_Tasks:_
(a) In the excerpt on well placement, what is the optimization objective defined as?
(b) List every spatial property that the excerpt on well placement says is integrated to develop the WMPP.

_Excerpt provided:_
----

The optimization objective is defined as the Spearman correlation coefficient between the Single-Well WMPP and WOPT. Through multiple random cases and numerical simulations, it is ensured that the established WMPP exhibits a statistically significant positive correlation with WOPT. This offers reservoir engineers stable and reliable reference data for well placement decisions.

The following sections of this paper will detail the methodology for acquiring the optimized vector of weights \({\omega }^{*}\) using a simulated annealing algorithm.

Solve WMPP using simulated anneal algorithm

Overall approach for WMPP calculation

Based on reservoir numerical simulation results and optimization algorithm, WMPP tailored to a specific oilfield is developed by integrating spatial properties such as porosity, permeability, oil saturation, and the position of the oil–water interface. WPMM provides direct and effective guidance for well placement within the oilfield. By computing the weighted average of spatial properties in the vicinity of well locations, the average spatial attributes of well placements are characterized. This approach considers the highly complex non-linear relationship between the average spatial attributes of well locations and cumulative production. The technical workflow for calculating the WMPP is illustrated in Fig. 4. It primarily involves multiple numerical simulations for random well locations, computation of average attributes in the vicinity of all well locations, and optimization of attribute weights using the simulated annealing (SA) algorithm.

Fig. 4
figure 4

The specific workflow for calculating the WMPP indexes

Simulated annealing algorithm

Simulated annealing (SA) is a powerful optimization algorithm rooted in statistical mechanics and the concept of annealing in metallurgy. At its core, it's designed to find the optimal solution of a complex problem by mimicking the annealing process where a material is slowly cooled to reach its lowest energy state. It is particularly effective for solving complex optimization problems, such as ours, where traditional gradient-based methods may struggle due to the nonlinear and intricate nature of the relationships involved.

The simulated annealing algorithm begins with an initial solution and iteratively explores the solution space, allowing it to escape local optima and converge towards a global optimum. This exploration process involves accepting new solutions based on a probabilistic criterion, which allows the algorithm to explore different areas of the solution space while avoiding premature convergence. The following is the details of the SA algorithm.

  1. 1.

    Exploration Space

    $$S=\{[{\omega }_{1},{\omega }_{2},\dots ,{\omega }_{7}] |{\omega }_{m}\in [\text{0,1}], m=\text{1,2},\dots ,7\}$$
    (9)

----

_Dataset extract:_
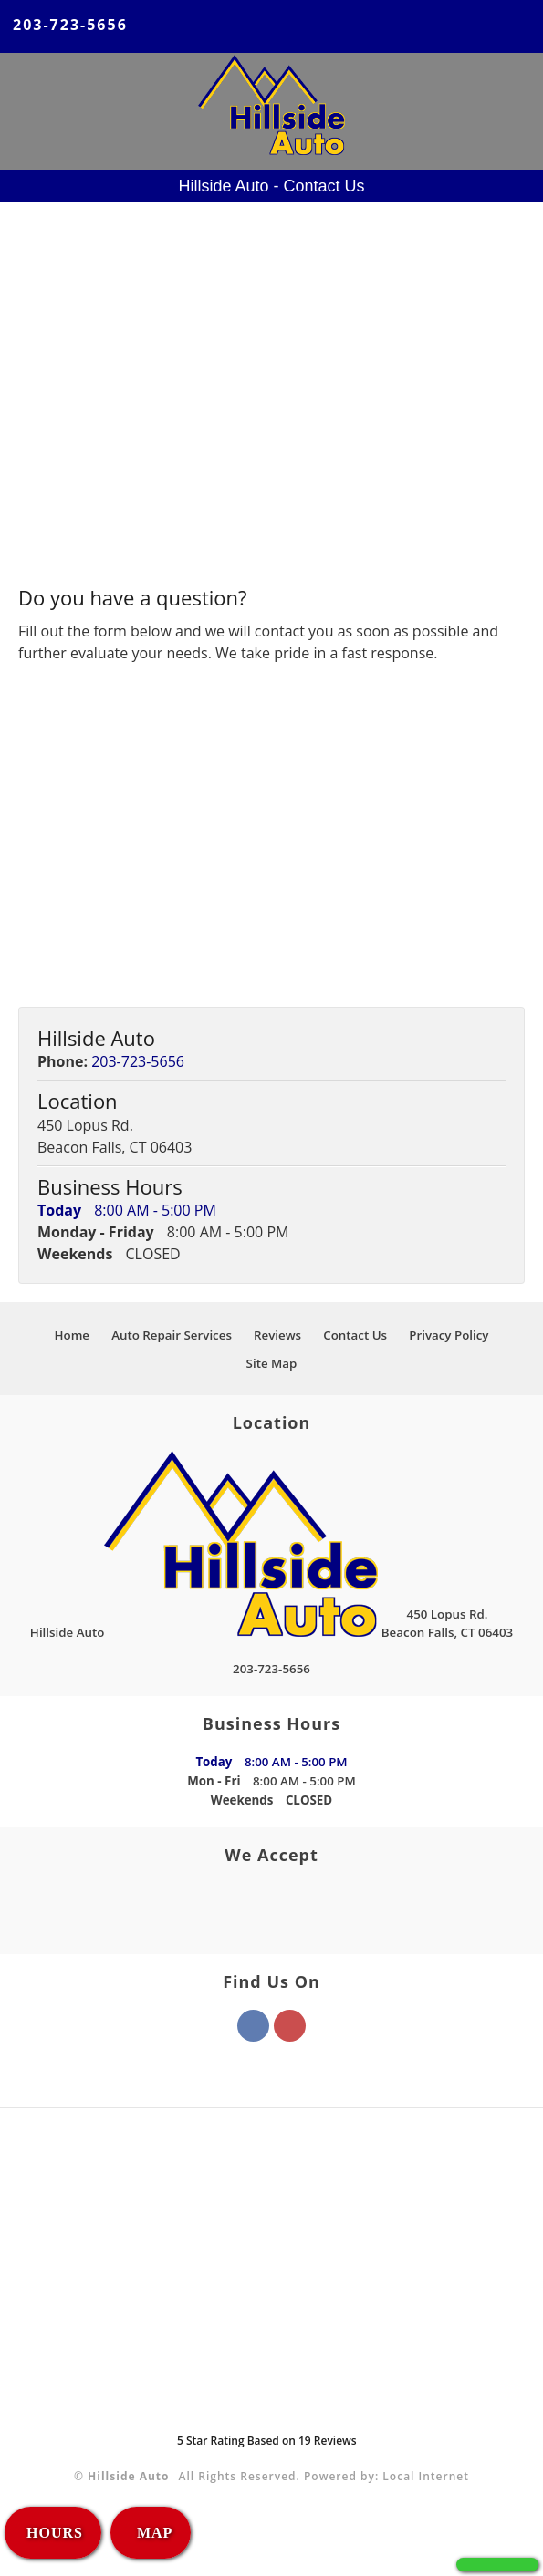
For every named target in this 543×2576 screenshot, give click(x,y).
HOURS (54, 2532)
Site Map (272, 1363)
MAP (152, 2532)
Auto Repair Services (171, 1335)
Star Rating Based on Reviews (267, 2440)
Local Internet (425, 2476)
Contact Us (355, 1335)
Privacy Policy (448, 1335)
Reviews (277, 1335)
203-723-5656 (70, 25)
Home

----

_Solutions:_
(a) It is the Spearman correlation coefficient between the Single-Well WMPP and WOPT.

(b)
- porosity
- permeability
- oil saturation
- the position of the oil–water interface